> Trecho fornecido
<<<<

Além disso, ela declarou que “no contexto atual, nós sabemos que a doença confere uma imunidade mais eficaz do que a vacina que nós estamos utilizando”. Bem similar ao que diz Jair Bolsonaro, quando ele afirma que teve “a melhor vacina, o vírus”. Mayra também reconheceu que não se lembra de ter visto o presidente incentivar em algum momento o isolamento social.

Secretária de quê?

Cloroquina, aplicativo para tratamento precoce,  efeito rebanho… Nada disso está relacionado ao papel que, teoricamente, Mayra Pinheiro exerce no Ministério: o de comandar a Secretaria de Gestão do Trabalho e da Educação em Saúde, responsável por pensar a formação e qualificação dos trabalhadores. 

O relator Renan Calheiros (MDB-AL) mencionou que, segundo a Fundação Getúlio Vargas, 72,6% dos profissionais de saúde não receberam treinamento relacionado à covid-19 até março deste ano; e que uma pesquisa da Fiocruz e outras instituições mostrou que apenas 34% dos profissionais da atenção primária havia recebido treinamentos sobre covid-19 e sobre o uso correto dos equipamentos de proteção individual. Mayra disse que foi oferecido treinamento, mas “ninguém pode obrigar um profissional de saúde a fazer a formação”.

>>>>

> Questões do texto
a. Transcreva o trecho do texto sobre Mayra Pinheiro situado entre "Cloroquina, aplicativo para" e "qualificação dos trabalhadores.", incluindo ambos.
b. Dê prosseguimento ao texto sobre Mayra Pinheiro a partir da última frase apresentada.

> Linhas de dados
<<<<

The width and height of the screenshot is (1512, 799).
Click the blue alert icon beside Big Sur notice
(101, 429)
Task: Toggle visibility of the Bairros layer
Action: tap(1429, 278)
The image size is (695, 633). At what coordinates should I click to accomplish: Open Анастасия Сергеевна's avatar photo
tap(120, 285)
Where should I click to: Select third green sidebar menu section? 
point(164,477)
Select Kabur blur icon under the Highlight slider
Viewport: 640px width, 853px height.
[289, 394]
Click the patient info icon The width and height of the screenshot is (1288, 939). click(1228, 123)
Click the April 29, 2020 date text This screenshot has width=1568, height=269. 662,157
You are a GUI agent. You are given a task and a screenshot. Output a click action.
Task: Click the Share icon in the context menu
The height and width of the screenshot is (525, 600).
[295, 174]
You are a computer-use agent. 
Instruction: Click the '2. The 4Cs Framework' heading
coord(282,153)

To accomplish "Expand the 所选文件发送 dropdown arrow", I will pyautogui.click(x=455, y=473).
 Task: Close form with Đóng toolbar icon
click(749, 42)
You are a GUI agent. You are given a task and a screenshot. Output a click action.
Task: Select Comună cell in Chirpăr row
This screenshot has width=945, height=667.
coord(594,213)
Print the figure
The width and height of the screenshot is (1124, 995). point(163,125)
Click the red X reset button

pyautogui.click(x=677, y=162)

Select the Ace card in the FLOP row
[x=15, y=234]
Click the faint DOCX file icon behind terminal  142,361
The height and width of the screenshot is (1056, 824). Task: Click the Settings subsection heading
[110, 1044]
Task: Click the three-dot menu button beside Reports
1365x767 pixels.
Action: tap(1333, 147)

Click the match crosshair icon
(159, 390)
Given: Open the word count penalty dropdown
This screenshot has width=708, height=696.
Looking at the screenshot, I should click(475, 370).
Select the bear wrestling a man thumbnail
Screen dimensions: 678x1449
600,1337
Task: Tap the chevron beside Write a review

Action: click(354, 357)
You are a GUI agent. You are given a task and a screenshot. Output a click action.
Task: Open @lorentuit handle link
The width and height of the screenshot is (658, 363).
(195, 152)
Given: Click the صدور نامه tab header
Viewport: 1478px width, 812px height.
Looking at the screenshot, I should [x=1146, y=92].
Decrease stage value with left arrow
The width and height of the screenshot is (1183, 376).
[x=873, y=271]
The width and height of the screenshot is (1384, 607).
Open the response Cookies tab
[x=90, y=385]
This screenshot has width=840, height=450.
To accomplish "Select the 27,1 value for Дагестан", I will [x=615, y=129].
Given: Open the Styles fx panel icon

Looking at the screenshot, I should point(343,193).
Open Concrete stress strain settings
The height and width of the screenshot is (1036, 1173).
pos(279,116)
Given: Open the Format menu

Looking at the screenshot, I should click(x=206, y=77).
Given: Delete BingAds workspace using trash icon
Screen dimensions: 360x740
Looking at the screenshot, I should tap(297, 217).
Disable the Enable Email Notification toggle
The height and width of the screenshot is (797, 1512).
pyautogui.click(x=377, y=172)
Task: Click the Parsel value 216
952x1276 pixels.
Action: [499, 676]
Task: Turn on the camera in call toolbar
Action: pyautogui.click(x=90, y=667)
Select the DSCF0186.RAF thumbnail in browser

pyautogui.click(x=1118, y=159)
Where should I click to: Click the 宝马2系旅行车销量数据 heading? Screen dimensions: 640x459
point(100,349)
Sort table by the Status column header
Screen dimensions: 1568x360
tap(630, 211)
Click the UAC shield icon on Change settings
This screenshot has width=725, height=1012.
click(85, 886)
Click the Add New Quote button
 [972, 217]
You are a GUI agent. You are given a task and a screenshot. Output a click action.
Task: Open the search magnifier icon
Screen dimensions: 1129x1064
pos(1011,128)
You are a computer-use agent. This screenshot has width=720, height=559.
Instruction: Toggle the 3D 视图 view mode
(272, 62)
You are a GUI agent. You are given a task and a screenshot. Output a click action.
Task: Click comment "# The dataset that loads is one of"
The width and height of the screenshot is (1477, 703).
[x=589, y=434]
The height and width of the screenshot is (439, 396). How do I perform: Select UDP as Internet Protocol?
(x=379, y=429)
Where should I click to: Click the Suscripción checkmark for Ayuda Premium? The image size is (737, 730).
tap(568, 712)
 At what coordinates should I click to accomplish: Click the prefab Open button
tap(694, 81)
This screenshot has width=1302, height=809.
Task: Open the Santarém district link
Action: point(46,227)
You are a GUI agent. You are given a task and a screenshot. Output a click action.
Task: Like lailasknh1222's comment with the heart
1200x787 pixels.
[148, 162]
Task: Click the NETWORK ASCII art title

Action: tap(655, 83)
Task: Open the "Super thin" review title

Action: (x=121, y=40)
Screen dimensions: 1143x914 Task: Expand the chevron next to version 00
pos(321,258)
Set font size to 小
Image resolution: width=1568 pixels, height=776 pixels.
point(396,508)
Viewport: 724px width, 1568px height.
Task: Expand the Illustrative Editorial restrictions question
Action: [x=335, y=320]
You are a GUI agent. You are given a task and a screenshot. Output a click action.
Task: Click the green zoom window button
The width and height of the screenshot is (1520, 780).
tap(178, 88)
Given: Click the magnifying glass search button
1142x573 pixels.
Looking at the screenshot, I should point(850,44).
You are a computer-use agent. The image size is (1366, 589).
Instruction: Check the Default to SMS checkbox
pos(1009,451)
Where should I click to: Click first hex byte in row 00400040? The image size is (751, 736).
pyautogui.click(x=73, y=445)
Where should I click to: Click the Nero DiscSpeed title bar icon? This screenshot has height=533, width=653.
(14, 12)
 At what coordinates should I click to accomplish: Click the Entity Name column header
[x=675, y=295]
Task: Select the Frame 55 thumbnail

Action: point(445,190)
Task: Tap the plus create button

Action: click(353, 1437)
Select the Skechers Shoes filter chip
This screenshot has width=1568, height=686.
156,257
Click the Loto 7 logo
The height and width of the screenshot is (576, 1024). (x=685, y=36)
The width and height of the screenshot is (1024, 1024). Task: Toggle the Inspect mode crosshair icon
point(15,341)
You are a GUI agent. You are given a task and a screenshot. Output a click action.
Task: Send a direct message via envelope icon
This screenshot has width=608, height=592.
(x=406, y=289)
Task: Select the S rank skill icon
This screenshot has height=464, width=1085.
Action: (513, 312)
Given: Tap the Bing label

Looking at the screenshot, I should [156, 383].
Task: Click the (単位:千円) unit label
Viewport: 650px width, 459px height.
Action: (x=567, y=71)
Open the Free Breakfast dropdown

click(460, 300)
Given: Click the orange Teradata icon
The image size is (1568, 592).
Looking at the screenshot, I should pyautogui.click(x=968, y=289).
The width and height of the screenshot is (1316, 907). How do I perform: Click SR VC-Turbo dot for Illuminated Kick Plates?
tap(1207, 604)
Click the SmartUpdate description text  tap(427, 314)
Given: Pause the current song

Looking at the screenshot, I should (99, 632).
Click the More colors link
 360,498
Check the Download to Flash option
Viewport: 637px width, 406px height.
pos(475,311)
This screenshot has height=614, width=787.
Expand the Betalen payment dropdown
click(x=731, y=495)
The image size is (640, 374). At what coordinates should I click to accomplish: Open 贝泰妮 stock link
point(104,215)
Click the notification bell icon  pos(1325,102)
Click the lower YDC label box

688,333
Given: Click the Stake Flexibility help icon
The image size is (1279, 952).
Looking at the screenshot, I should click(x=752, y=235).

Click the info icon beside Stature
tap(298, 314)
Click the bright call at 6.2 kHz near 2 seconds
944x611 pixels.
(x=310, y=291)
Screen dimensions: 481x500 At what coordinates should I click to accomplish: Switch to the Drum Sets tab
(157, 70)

>>>>

> Resultados das tarefas
a.
Cloroquina, aplicativo para tratamento precoce,  efeito rebanho… Nada disso está relacionado ao papel que, teoricamente, Mayra Pinheiro exerce no Ministério: o de comandar a Secretaria de Gestão do Trabalho e da Educação em Saúde, responsável por pensar a formação e qualificação dos trabalhadores.

b.
O senador Humberto Costa (PT-PE) foi além, e pediu que ela detalhasse quantos treinamentos foram realizados. Segundo Mayra, foram 14 cursos de manejo clínico na atenção especializada, 21 ações de orientação para população,15 cursos para médicos intensivistas e 16 cursos de orientação para cuidado à saúde mental.

“Esses cursos que a senhora fez não fazem nem cócegas na necessidade que nós temos dos profissionais da área da saúde. Os países pobres que conseguiram controlar a pandemia utilizaram a atenção básica como uma área fundamental. O agente de saúde, que vai lá, que faz o teste, que isola as pessoas, que dá orientação… No Brasil, atenção básica no Brasil ficou naquela de ‘fica em casa’. Agente comunitário de saúde no Brasil não foi treinado para trabalhar na pandemia. Os agentes comunitários de saúde no Brasil não receberam suporte desse governo para poder ir, de comunidade em comunidade, fazendo o esclarecimento de como se faria a prevenção. Essa é a realidade do que aconteceu no Brasil. E, no Brasil, nós temos médicos, agentes comunitários, enfermeiros nos mais de 5,5 mil municípios. O que era da sua alçada, infelizmente a senhora não fez; o que não era, a senhora estudou, a senhora chefiou um grupo de médicos para ir para Manaus”, retrucou ele.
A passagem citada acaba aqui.